Old World tropics. Naudin divides the varieties of melon into ten sections, which differ not only in their fruits but also in their leaves and their entire habit or mode of growth. Some melons are no larger than small plums, others weigh as much as 66 pounds; one variety has a scarlet fruit; another is only one inch in diameter but three feet long and is coiled in a serpentine manner in all directions. The fruit of one variety can scarcely be distinguished from cucumbers; one Algerian variety suddenly splits up into sections when ripe. The melons of our gardens may be divided into two sections: those with green flesh, as the citron and nutmeg; those with yellow flesh, as the Christiana, cantaloupe and Persian melons, with very thin skins and melting honey-like flesh of delicious flavor. In England, melons with red, green, and white flesh are cultivated.

By the earlier and unscientific travellers, the term melon has been used to signify watermelons, the Macock gourd of Virginia, and it has even been applied to pumpkins by our early horticulturists. The names used by the ancient writers and translated by some to mean melon, seem also in doubt. Thus, according to Fraas, the sikua of Theophrastus was the melon. In Liddell and Scott's Lexicon, the definition is given "a fruit like the melon or gourd but eaten ripe." Fraas says the melon is the pepon of Dioscorides. The Lexicon says "sikuos pepon, or more frequently o pepon, a kind of gourd or melon not eaten till quite ripe." Fraas says " he melon is the melopepon of Galen and the melo of Pliny." Andrews' Latin Lexicon gives under melopepo "an apple-shaped melon, cucumber melon, not eaten till fully ripe." Pliny, on the other hand, says in Greece in his day it was named peponia. In Italy, in 1539, the names of pepone, melone and mellone were applied to it. In Sardinia, where it is remarked by De Candolle that Roman traditions are well preserved, it is called meloni. As a summary, we may believe that although "a kind of gourd not eaten until fully ripe" may have been cultivated in ancient Greece and Rome, or even by the Jews under their Kings, as Unger asserts, yet the admiration of the authors of the sixteenth century for the perfume and exquisite taste of the melon, as contrasted with the silence of the Romans, who were not less epicurean, is assuredly a proof that the melon had not at that time, even if known, attained its present luscious and perfumed properties, and it is an indication, as De Candolle observes, "of the novelty of the fruit in Europe." When we consider, moreover, the rapidity of its diffusion through the savage tribes of America to remote regions, we cannot believe that a fruit so easily transported through its seed could have remained secluded during such a long period of history.

Albertus Magnus, in the thirteenth century, says, melons, which some call pepones, have the seed and the flower very nearly like those of the cucumber and also says, in speaking of the cucumber, that the seeds are like those of the pepo.

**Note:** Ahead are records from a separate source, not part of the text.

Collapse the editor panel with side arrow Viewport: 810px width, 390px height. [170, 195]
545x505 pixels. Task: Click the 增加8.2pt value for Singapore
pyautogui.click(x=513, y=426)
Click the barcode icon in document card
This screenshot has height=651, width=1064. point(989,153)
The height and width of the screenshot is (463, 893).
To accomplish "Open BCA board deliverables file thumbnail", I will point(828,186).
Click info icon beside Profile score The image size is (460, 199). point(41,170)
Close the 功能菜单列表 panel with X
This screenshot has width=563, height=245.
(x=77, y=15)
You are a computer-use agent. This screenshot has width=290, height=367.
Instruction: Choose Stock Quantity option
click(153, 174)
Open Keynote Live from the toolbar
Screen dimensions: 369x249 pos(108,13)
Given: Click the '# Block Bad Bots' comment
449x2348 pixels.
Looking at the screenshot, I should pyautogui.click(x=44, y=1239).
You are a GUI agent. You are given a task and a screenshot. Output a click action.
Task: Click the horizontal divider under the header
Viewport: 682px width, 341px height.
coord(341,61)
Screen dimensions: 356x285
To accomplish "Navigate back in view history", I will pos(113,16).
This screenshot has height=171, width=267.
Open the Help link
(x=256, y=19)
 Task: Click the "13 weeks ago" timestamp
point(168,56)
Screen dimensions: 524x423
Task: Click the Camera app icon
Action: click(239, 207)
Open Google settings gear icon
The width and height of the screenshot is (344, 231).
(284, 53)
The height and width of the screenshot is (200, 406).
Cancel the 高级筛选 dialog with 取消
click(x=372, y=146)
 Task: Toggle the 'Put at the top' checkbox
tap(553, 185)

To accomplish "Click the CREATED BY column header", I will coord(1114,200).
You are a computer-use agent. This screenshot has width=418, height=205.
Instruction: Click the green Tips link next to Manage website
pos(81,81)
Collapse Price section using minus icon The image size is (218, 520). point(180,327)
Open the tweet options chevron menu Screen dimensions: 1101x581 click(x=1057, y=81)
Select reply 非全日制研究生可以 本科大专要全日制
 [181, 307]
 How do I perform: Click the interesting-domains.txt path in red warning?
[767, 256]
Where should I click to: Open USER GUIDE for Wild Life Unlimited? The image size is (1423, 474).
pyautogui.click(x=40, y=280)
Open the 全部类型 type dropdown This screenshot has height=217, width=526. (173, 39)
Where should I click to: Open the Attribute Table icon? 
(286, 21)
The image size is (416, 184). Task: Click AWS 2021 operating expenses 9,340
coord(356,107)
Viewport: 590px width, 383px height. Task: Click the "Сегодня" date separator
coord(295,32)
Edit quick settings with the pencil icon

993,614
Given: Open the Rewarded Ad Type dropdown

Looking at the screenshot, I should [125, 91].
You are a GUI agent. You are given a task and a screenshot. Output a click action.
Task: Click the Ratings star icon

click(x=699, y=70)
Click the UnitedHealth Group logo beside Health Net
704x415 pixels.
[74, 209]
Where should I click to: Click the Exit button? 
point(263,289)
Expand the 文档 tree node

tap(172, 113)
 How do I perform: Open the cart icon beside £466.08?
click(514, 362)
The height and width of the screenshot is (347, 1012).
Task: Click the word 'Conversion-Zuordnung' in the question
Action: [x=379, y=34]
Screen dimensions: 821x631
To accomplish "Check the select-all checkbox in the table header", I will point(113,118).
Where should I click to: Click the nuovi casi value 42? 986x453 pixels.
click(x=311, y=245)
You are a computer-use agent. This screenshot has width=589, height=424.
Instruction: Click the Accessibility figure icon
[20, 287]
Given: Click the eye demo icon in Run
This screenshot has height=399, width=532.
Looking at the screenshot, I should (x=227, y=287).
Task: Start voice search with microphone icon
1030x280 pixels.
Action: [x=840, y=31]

Under the head of watermelon, citrullus, he calls the melon pepo, and says it has a smooth, green skin, but the pepo is commonly yellow and of an uneven surface and as if round, semi-circular sections were orderly arranged together. In 1536, Ruellius describes our melon as the pepo; in 1542, Fuchsius describes the melon, but figures it under the name of pepo. In 1550, Roeszlin figures the melon under the name of pepo, and in 1558 Matthiolus figures it under the name of melon. The Greek name of pepon, and the Italian, German, Spanish and French of melon, variously spelled, are given among synonyms by various authors of the sixteenth century; melones sive pepones are used by Pinaeus, 1561; melone and pepone by Castor Durante, 1617, and by Gerarde in England, 1597. Melons and pompions are used synonymously, and the melon is called muske-melon or million.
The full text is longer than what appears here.